The Overseas Investment Office says it has received the information it required from Silver Fern Farms' prospective joint venture partner, Shanghai Maling, and is considering its application.
The office had said previously it had delayed making a recommendation to the relevant ministers - Louise Upston and Paula Bennett - on the $261 million deal while it sought more information from Shanghai Maling.
"The OIO has received the information it required from the applicant and is currently considering its application," Annelies McClure, the OIO's group manager, said in a written reply to the Business Herald.
Meanwhile, a special meeting of Silver Fern Farms shareholders has been set down for Friday to look again at the controversial deal - which will see control of New Zealand's biggest meat processor pass to the Chinese company - even though management has said there is no turning back.
Silver Fern Farms chairman Rob Hewett has said the board remains unanimous in its view that the 50/50 partnership with Shanghai Maling is in the best interests of shareholders and the co-operative.
In October 2015, shareholders approved the partnership with Shanghai Maling with 82 per cent of votes cast in favour.

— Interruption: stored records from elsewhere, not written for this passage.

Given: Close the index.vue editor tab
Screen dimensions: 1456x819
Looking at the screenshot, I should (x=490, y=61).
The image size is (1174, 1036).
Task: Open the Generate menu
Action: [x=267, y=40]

"If anything, the imperatives and potential benefits for Silver Fern Farms from this transaction have increased since then," Hewett has said.
The deal has encountered stiff opposition from a group of farmers, led by John Shrimpton and Blair Gallagher.
"We are frustrated and disappointed that Messrs Shrimpton and Gallagher have encouraged a small group of shareholders to question the approval obtained last year, that they have required the co-operative to hold this further special meeting, and that they are continuing to agitate for the transaction to fail," Hewett said in the notice.
Shrimpton is not your standard Canterbury high country farmer. He spent about 30 years in Asia - mostly in Vietnam - having co-founded Dragon Capital Group in 1994.
Just under nine years ago he bought the spectacular Glenthorne Station, in the upper Rakaia Gorge. He is also the second biggest shareholder in Silver Fern Farms.
The crux of opposing shareholders' argument is that company law requires 75 per cent of shareholders to approve a major transaction. Shrimpton and Gallagher say that while October's vote on the merger received 82 per cent approval from those who voted, not everyone voted.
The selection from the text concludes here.